Last weekend, despite pouring rain, whipping wind, a 4-wheel-drive vehicle road that was washed out by a river of mud, a wrong turn down a wrong cliff, and becoming so covered in mud it's still underneath my fingernails, we made it to Abiqua Falls. Abiqua has always been one of those beautiful, recognizable Instagram-waterfalls of the Northwest. But we've always lacked the vehicle or the interest in driving two hours out to an unpaved forest road to find an unmarked trail to the falls. It's actually only a 0.25 mile walk to the falls, which seems really doable until you do it wrong.
Though we hemmed and hawed for about a half of a week and most of Saturday morning due to the 100% chance of thunderstorms and 40 mph gusts, Rachel was kind enough to buckle us up into her boyfriend's truck and brave this rainy adventure. Abiqua is near Silver Falls State Park outside of Salem. You pass through Silverton, Oregon and keep driving for about an hour through pasture land and lichen covered trees, and pine forests until you reach Crooked Finger Road which leads to a bunch of ATV/off-road-vehicle recreation areas. From Crooked Finger Road, you take an unmarked, steep downhill road for about 2 miles until you reach the unmarked trailhead (there's a gate that prevents you from going any farther). We missed the turn off once, tracked back, and then maneuvered the truck down the washed out road for about a mile until we called that quits and decided to park at a pull out and walk the remaining downhill mile. By the time we hit the trailhead we were not only sopping wet, but already tired from a rainy walk in our waterproof boots.
The trailhead, BE WARNED, is not marked. So when you reach the entrance to Abiqua you have a couple of choices of paths to take. You can head home (path 1), head straight (the path we took), or head to the left (the actual hike). We headed straight out into a clearing with a view of the river. From there a trail... trailed off over a cliff. It seemed wrong, but not knowing the difference, having 0 cell service, and feeling ready to get moving to keep warm and see some breathtaking falls, we took the path less traveled. Turns out that was a path less traveled for a reason. We began our descent down an unsafe, steep rocky hill covered in thick, wet mud, and really loose rocks that kept tumbling to the bottom of the 200' or so mud-cliff. There was a rope tied to a tree that we decided to use to go down backwards with. I made it half way down the hill (it's very kind to call it a hill) before I realized I wouldn't be able to make it back up and I had 0 interest in falling to my death. We all committed to giving up on the falls and felt a bit peeved that the Oregon Hikers website didn't warn that we'd be cliff-climbing.

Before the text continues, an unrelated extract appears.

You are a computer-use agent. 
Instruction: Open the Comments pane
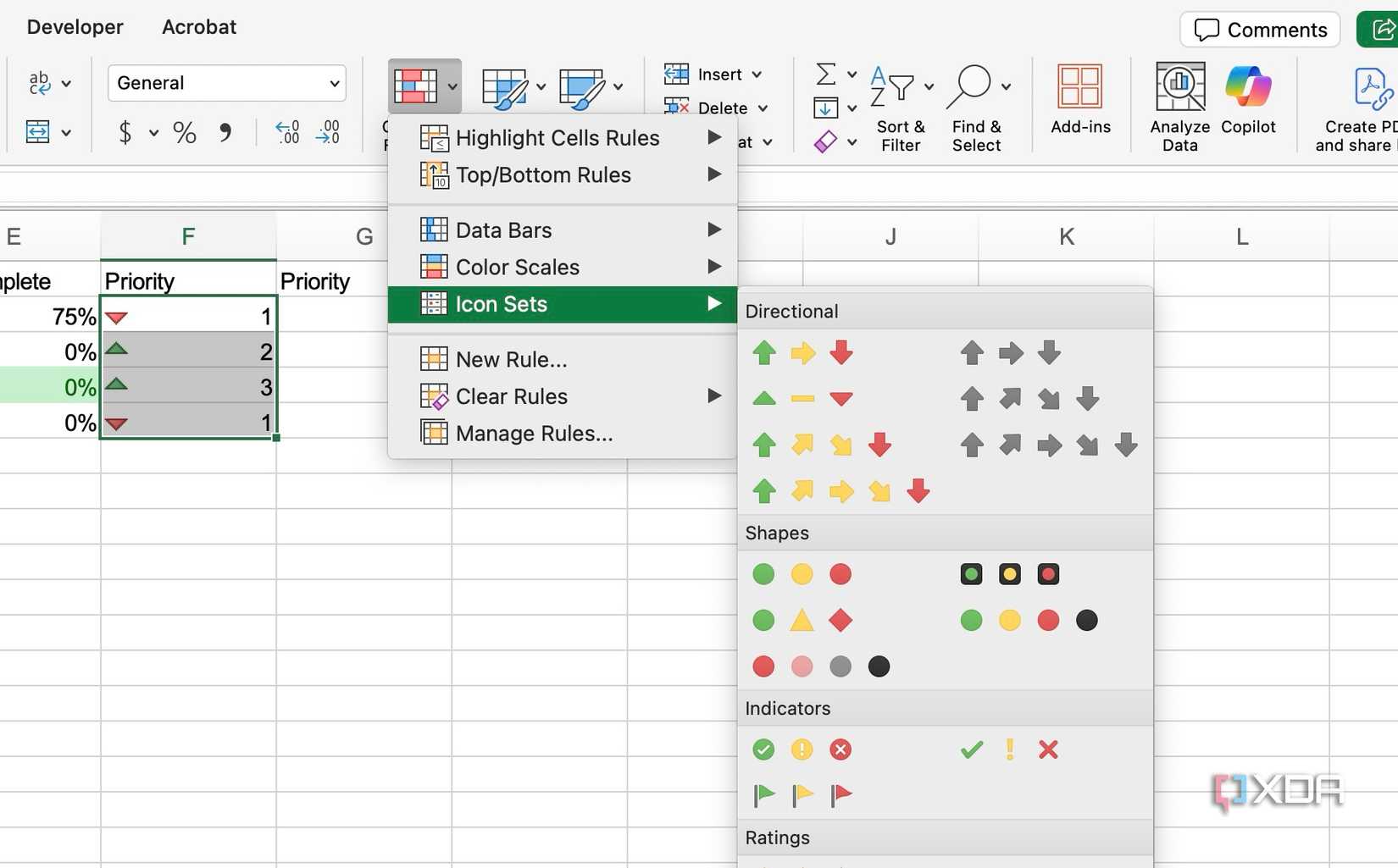(x=1259, y=29)
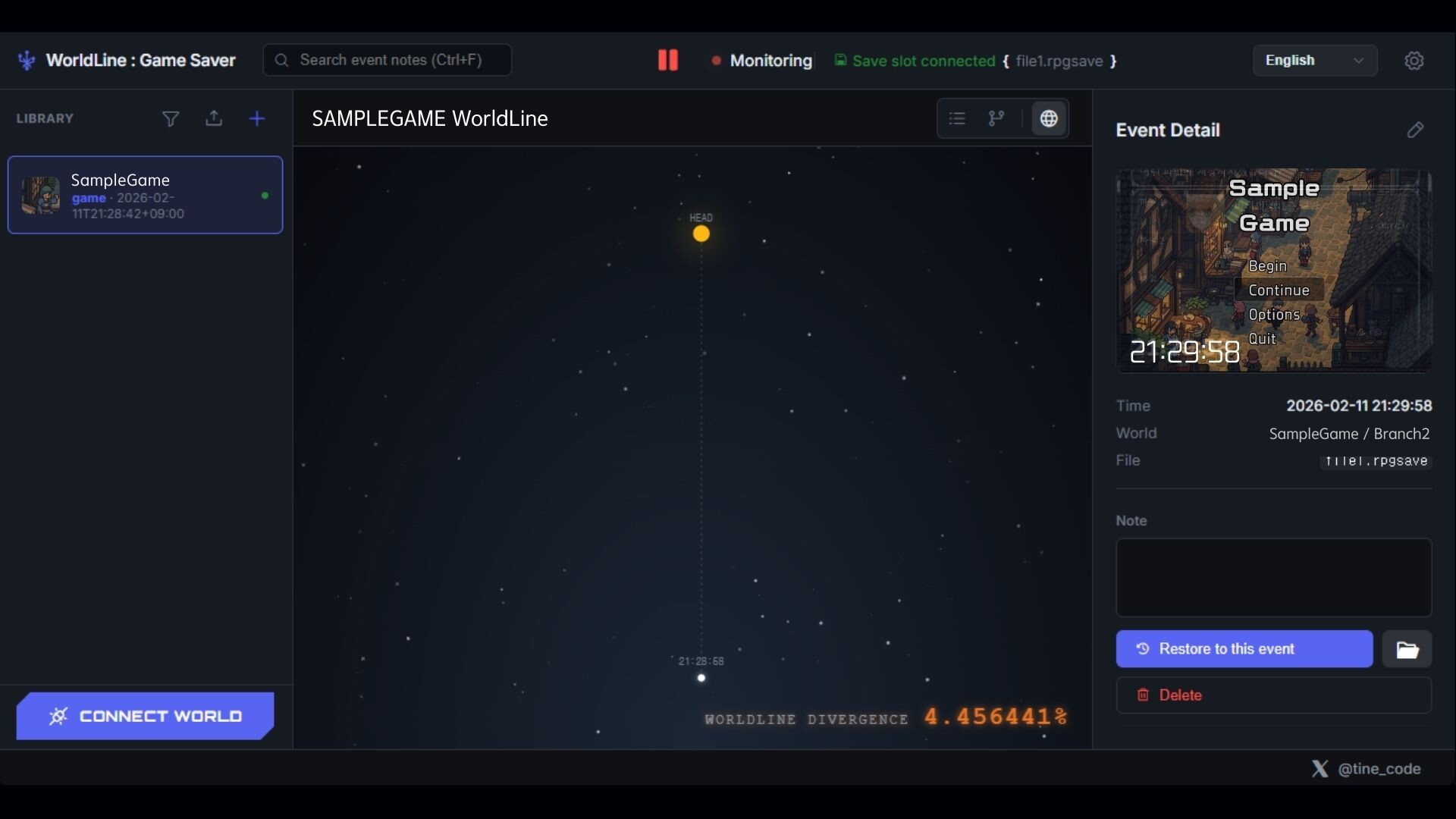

Once we exhausted all quad and shoulder effort using a rope to haul our bodies up about 100 feet for so, we discovered the actual trail. Rachel and I were shaking by the time we got down the significantly more accessible (though just as muddy) climb down to the falls. And then we trecked over some rocks on the bank of the stream. The falls were breathtaking, despite the arduous (user-error) hike. I'm not sure how we made it back out, up the muddy hike and then up another steep mile of road, but suffice it to say neither Rachel or I could move on Sunday.
Take the right turn, go in some sunshine, and I 100% recommend this hike. Just do not go down the steep cliff with the aid of only one small yellow rope.